Britain too has a high concentration in print media, which are dominated by four major groups that control about 85 percent of the national market, though the government maintains relatively strong cross-ownership restrictions. The most powerful media group in the country is Murdoch’s News International (NI), whose five newspapers, including The Times and the Sunday Times, have about 37 percent of the daily share and 39 percent of Sunday sales. NI also controls 75 percent of connected homes through its satellite BSkyB system. US companies also dominate Britain’s digital and broadband sections of the media.
Currently, most American television stations are either owned by or affiliated to the large networks (ABC, CBS, NBC, Fox, Viacom, and Time Warner), both in over-the-air broadcasting and cable, constituting an oligopoly. The UPN network was taken over by a joint project of CBS and Warner Bros.
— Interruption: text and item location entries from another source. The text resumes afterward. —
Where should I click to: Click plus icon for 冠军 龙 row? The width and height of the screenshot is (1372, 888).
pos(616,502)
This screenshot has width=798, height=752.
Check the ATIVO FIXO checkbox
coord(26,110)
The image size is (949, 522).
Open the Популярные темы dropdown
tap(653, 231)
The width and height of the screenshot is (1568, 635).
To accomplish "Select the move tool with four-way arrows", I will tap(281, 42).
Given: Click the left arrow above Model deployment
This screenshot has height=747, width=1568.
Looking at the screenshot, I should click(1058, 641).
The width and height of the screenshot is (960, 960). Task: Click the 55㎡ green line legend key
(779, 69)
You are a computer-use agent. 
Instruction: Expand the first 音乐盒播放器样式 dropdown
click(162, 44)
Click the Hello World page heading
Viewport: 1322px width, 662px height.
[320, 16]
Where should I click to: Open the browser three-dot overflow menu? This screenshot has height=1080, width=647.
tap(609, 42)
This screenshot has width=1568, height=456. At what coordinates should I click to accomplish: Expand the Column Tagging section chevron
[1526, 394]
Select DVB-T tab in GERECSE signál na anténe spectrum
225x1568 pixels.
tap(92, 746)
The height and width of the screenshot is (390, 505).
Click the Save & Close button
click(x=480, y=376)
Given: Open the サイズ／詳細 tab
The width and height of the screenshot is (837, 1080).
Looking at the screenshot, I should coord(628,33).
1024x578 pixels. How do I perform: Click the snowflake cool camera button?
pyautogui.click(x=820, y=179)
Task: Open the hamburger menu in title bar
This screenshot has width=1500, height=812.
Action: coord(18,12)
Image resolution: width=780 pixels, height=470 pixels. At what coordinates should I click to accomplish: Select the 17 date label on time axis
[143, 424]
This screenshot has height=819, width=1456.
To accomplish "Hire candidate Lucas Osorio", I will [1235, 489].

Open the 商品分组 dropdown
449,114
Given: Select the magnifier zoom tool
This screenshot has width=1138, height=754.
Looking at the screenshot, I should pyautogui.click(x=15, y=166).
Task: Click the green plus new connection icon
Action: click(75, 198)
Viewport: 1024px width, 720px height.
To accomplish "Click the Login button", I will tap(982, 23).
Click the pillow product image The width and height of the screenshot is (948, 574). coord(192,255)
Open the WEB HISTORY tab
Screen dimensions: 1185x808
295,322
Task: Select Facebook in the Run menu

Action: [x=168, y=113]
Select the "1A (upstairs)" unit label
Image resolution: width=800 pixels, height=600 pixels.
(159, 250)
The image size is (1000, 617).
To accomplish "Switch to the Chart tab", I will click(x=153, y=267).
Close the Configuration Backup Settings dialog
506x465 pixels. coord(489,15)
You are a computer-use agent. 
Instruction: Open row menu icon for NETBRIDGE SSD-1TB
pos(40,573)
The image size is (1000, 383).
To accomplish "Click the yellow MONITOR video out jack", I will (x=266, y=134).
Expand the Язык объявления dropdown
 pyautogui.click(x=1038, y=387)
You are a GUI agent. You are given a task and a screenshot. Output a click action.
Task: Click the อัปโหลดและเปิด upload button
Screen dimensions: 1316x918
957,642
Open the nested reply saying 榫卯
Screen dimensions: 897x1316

Entertainment (CW) in 2006. It is sometimes argued that these companies actually operate as a functional monopoly, inasmuch as they share generic (often copycat) formats in programming, in both news and public affairs and in entertainment, and thereby cater to and present viewers with a narrow range of content, style, opinion, debate, and consumer tastes and preferences, and effectively censor that which is not profitable. Others argue, however, that the existence, depending on tiers of service, of potentially hundreds of stations via broadcasting, cable, satellite, and computer provides audiences with a high degree of diversity in programming, especially when one adds the countless number of Internet websites now available to most people. Still others insist that the number of broadcast outlets is not altogether relevant because their products are almost entirely, often crassly, commercial in character and thereby offer little of a public service remit, especially given the possibilities of earning a large share of their profits from overseas distribution.
From an international perspective, the capacity of vertically integrated media conglomerates to reach worldwide audiences raises the specter of cultural imperialism. The counter-thesis to this argument is that significant media industries exist in other parts of the world, such as Bollywood, Televisa, and the Chinese-language film and TV industry, which offset the influence of American-produced media. Non-US media conglomerates, such as Sony (Japan), Bertelsmann (Germany), News Corporation (Australia), and Vivendi (France), offer competition to US media even in the United States itself. Whether the number of competing entities or the provision of publicly funded media is the best measure of media service will remain a significant debate for the foreseeable future.